Embora tenha sido criado há mais de 20 anos, o personagem da Disney nunca foi tão popular. “Lilo e Stitch”, a animação de 2002, ganha no mês que vem um novo filme, agora em live-action, com atores. É a principal aposta da Disney para os cinemas este ano, após a empresa injetar dinheiro numa estratégia feroz para espalhar o monstrengo azul pelas mais diferentes prateleiras.

Não estamos falando só de brinquedos e bichos de pelúcia. No último ano, Stitch abocanhou todas as fatias do mercado, e hoje estampa pipoqueiras, pastas de dente, hidratantes corporais, pratos de porcelana e até embalagens de panqueca. As vendas de produtos licenciados do personagem cresceram 247% no ano passado.

Mas essa histeria pelo personagem gera uma preocupação sobre consumismo infantil. Há dez anos se tornou proibido, no Brasil, fazer anúncios de produtos que apelem ao desejo das crianças. E, ainda que obedeça à legislação, a Disney vem lotando de Stitches as lojas e as redes sociais, criando assim uma ânsia desenfreada por ele.

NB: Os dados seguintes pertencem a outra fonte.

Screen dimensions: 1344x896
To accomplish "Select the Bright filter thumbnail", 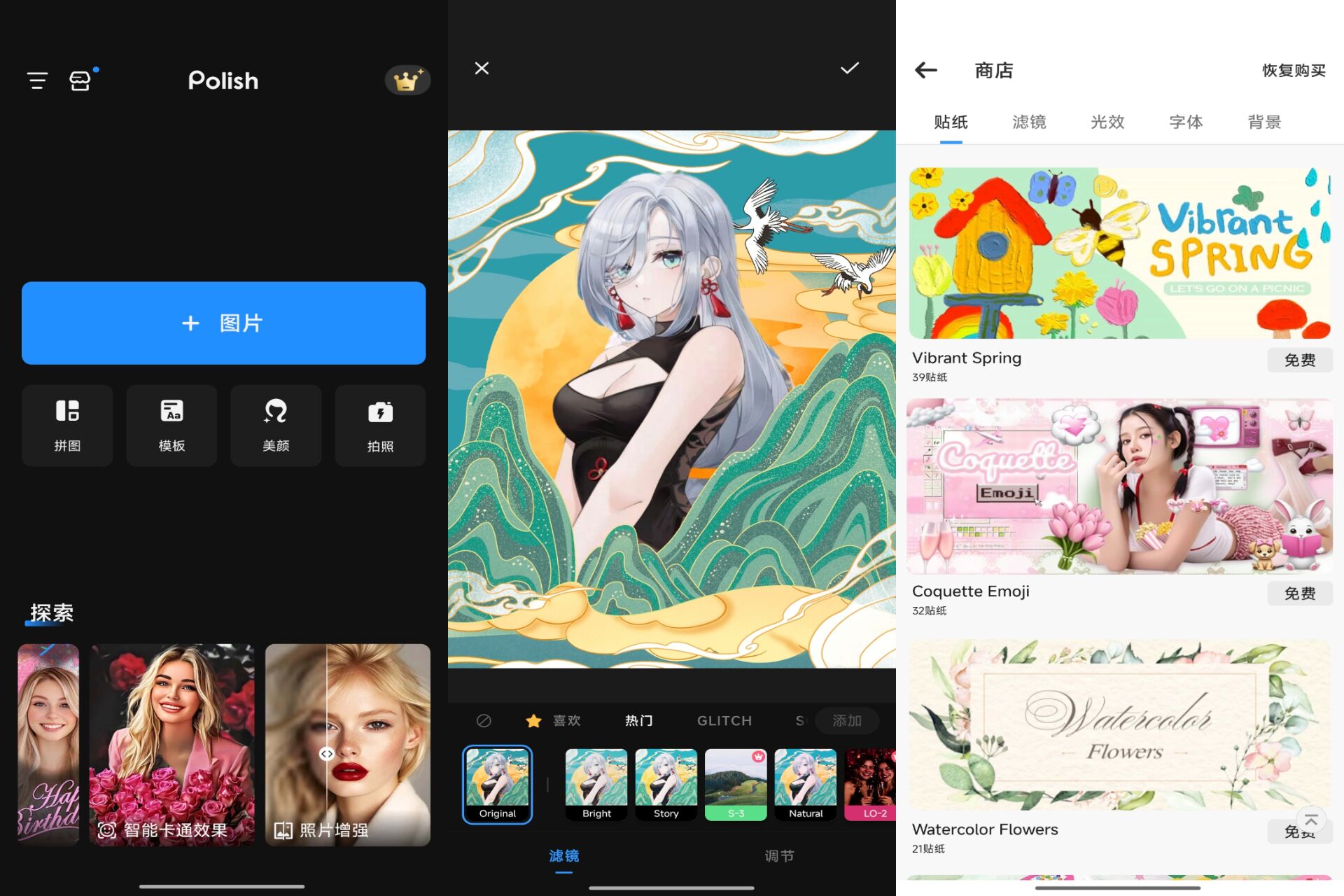I will pyautogui.click(x=596, y=783).
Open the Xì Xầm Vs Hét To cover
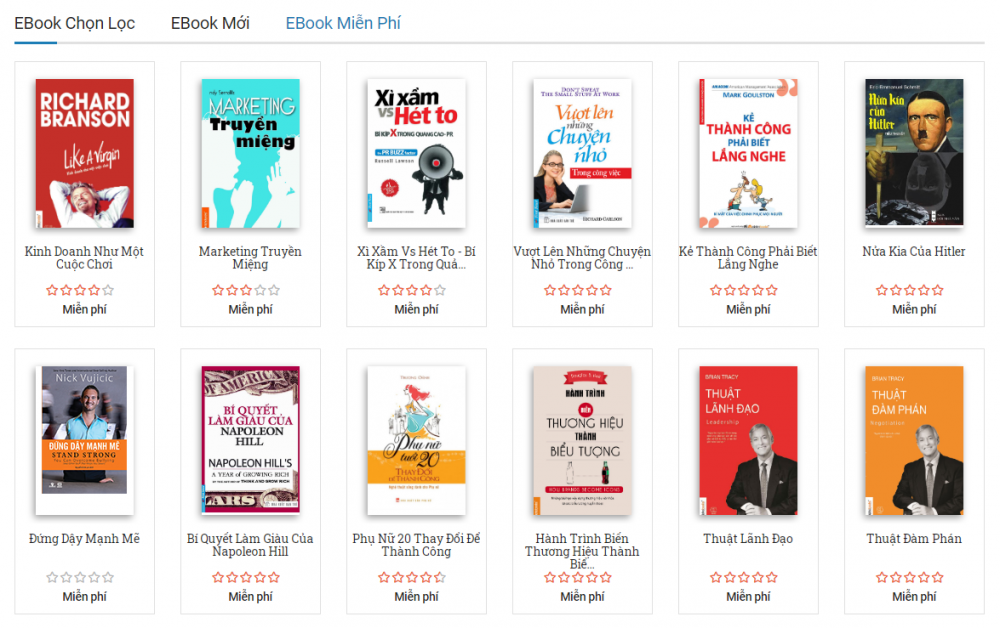This screenshot has width=1000, height=628. 416,153
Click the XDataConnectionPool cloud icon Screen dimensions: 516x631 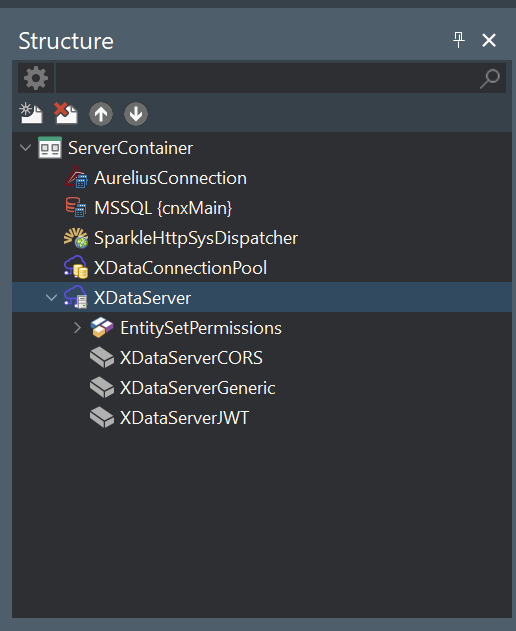coord(76,268)
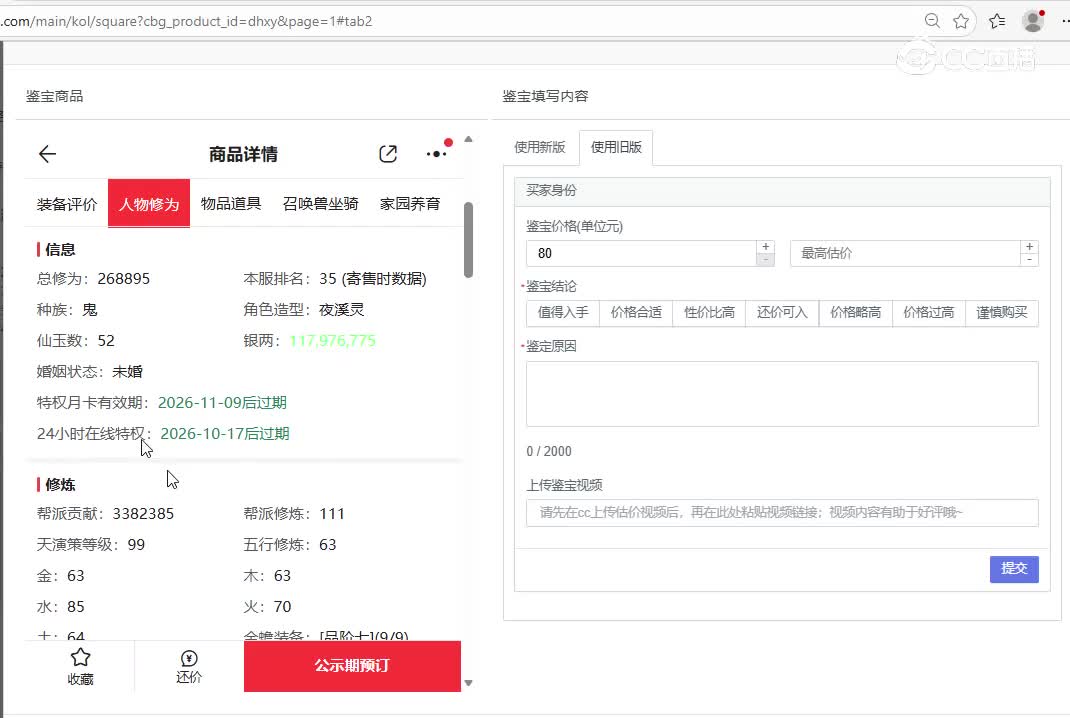This screenshot has width=1070, height=718.
Task: Switch to the 物品道具 tab
Action: click(231, 204)
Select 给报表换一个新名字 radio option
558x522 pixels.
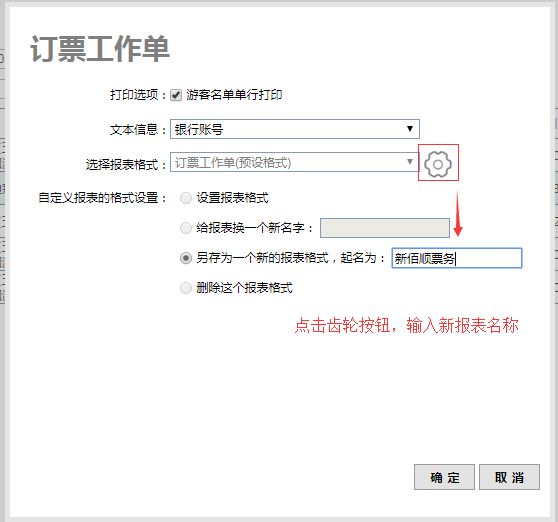pyautogui.click(x=186, y=228)
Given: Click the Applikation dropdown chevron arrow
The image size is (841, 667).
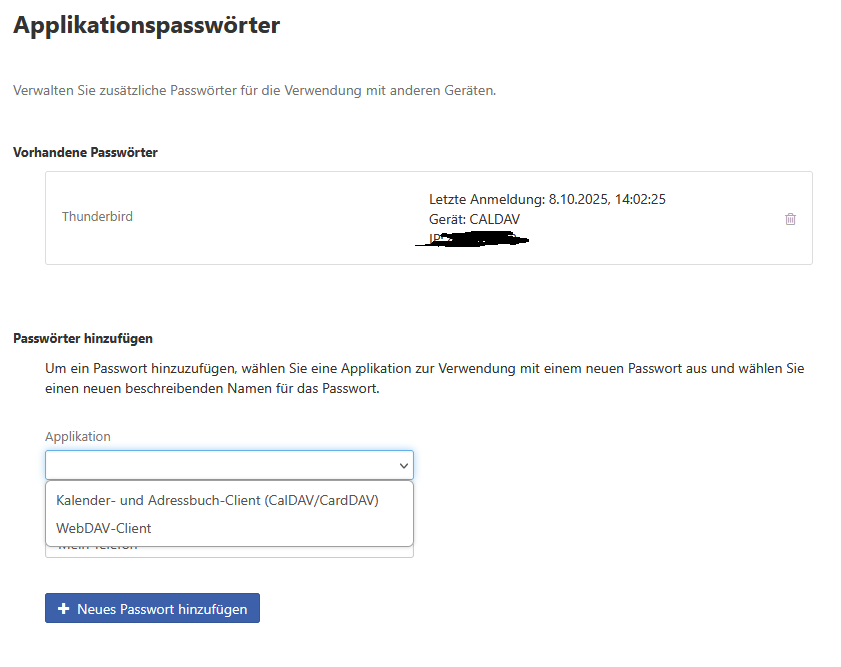Looking at the screenshot, I should tap(403, 466).
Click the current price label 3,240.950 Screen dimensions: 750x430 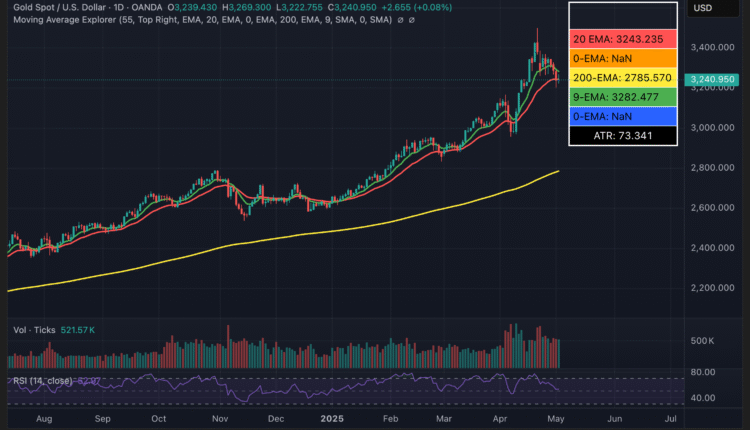click(712, 79)

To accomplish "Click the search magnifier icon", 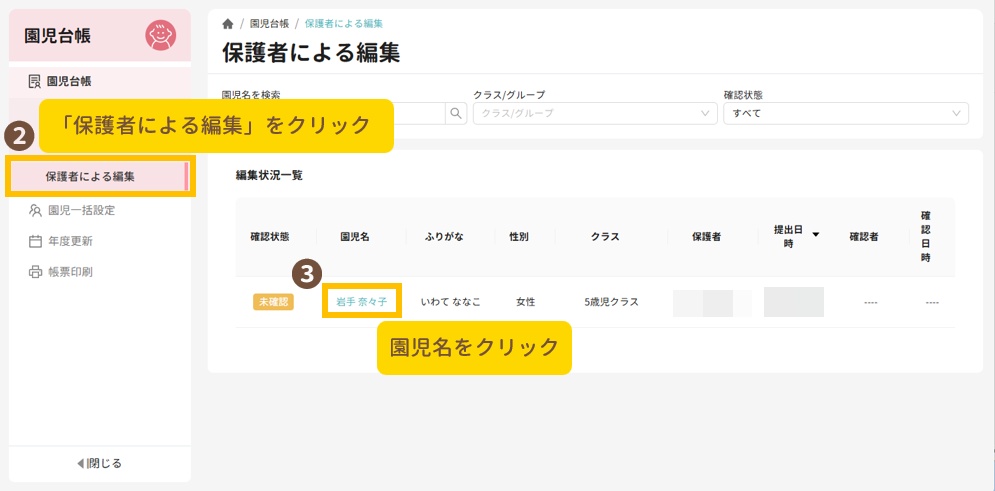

“A Disney não pode comprar um espaço na TV e fazer anúncios para crianças, mas nada impede que o público fale dos seus produtos na internet. A lei de publicidade infantil, nesse sentido, é muito driblável, e os canais digitais acabam servindo de estratégia de marketing”, afirma Koca Machado, professora da Escola Superior de Propaganda e Marketing, a ESPM, e sócia da agência Grupo Sal.

E o desejo não parte só das crianças. Stitch se tornou uma marca poderosa logo que surgiu, no começo dos anos 2000, quando virou uma das principais franquias da Disney —foram lançados mais três filmes e uma série animada focados nele, exibidos à exaustão no canal de TV do estúdio.

Mas a obsessão estourou mesmo na Ásia, há cinco anos. Foi lá que a Disney identificou uma febre por criaturas animalescas de características antropomórficas, geralmente fofas e peludas, fenômeno hoje conhecido como “cultura furry”. “Começamos a alimentar essa onda”, diz Mara Ronchi, líder de produtos de consumo no braço nacional da Disney. “Investimos no varejo, fomos atrás de parceiros, trouxemos o Stitch para feiras de cultura pop, e montamos atrações em shoppings.”

A vendedora Priscila Moraes, de 48 anos, foi até a rua 25 de Março à caça de capinhas de celular do Stitch. Queria comprar um lote para revender. “Gosto dele porque me ajuda a escapar da nossa realidade caótica. Lembra infantilidade, inocência.”

O que encanta Moraes, e uma porção de adultos fiéis ao Stitch, é a subversão que ele faz no conceito de família. Na trama do filme, o alienígena sapeca escapa de uma prisão intergaláctica e desembarca no Havaí, onde conhece a garota Lilo, que perdeu os pais e não tem amigos. Quando se conhecem, extraterrestre e humana encontram porto seguro um no outro, e viram companheiros.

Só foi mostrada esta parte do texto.